One of my all-time favorites

For a few years I was reading Earth once a year, just like I do with Lord of the Rings. Although it's not quite on the same level, it's a wonderful sci-fi. Brin projects a fairly realistic future with real people, real problems, and the truly cool premise of dealing with a microscopic black hole orbiting the planet's core.The Gaianism (the dominant religion of this environmentally threatened future) was a tad heavy-handed at times, but still didn't get too much into the way to like it. Interspersed with the action were excerpts from the global Net, which augmented the story in ways that reminded me of what Pohl did with Gateway. This sort of transition helped a lot to make the epic size of the book feel much more manageable.Brin predicted a few things that, like Jules Verne long before him, have since come true or have begun to come true. Central to the book is the Net, which was no doubt based on the Internet which was only a sapling when the book was written; since then the Web has exploded and is operating much like Brin foresaw it would.

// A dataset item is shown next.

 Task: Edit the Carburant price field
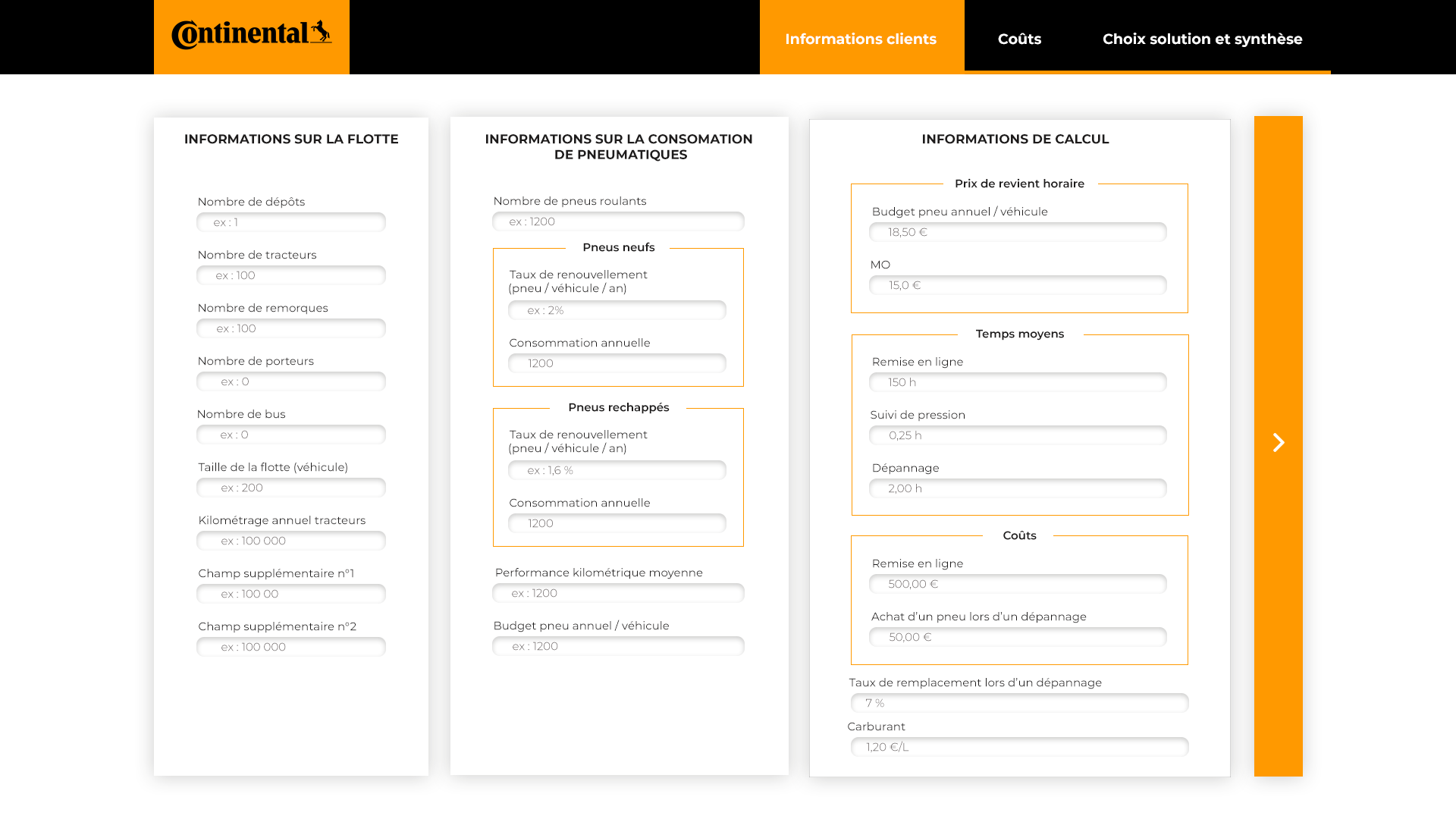click(1019, 747)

He even predicted the appearance of spam and the massive, daunting problems of sifting for information online.If all this doesn't sound interesting enough, well, there's more to say for the story. Much of the plot revolves around a small group of people--in a society heavily biased against secrecy--trying both to conceal and to eliminate the threat of a black hole within the earth. The things they discover along this road make some very interesting sci-fi; it's almost hard sci-fi at times. Meanwhile the world is full of other people somehow connected to all this, or to each other. Some know what's going on or at least that there's a conspiracy, and want to know more or to direct the course of events to their own ends. A new technology that emerges--perhaps not even too far-fetched in its concept (owing to Brin's background as a physicist)--becomes the focal point of a power struggle. Most of this we see through the eyes of an interesting assortment of rather identifiable characters.Earth is overall a worthy story that's just as good (if not better) the second and third time around. The "chapters" are even reasonably short for the most part, allowing reading on the go and keeping things from getting tedious.

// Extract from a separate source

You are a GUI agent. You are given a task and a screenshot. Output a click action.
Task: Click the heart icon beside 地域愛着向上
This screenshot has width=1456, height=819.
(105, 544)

Fantastic, exteremely entertaining, and thought provoking

Brin keeps you reading, constantly introducing new plot twists and a host of richly developed characters, all projected against a fascinating backdrop of a very probable earth as it might be in 2038. Judging from the fact that Brin wrote "Earth" back in 1990, his predicitions have rung true in many places, most notably our modern day internet, in comparison with his world data net. The fates of all his characters slowly intertwine as the book reaches its final and surprising climax. Very staisfying with every chapter, and then the epilogue just brings it all home. I couldn't sleep at all the night after I finished it. Simply brilliant.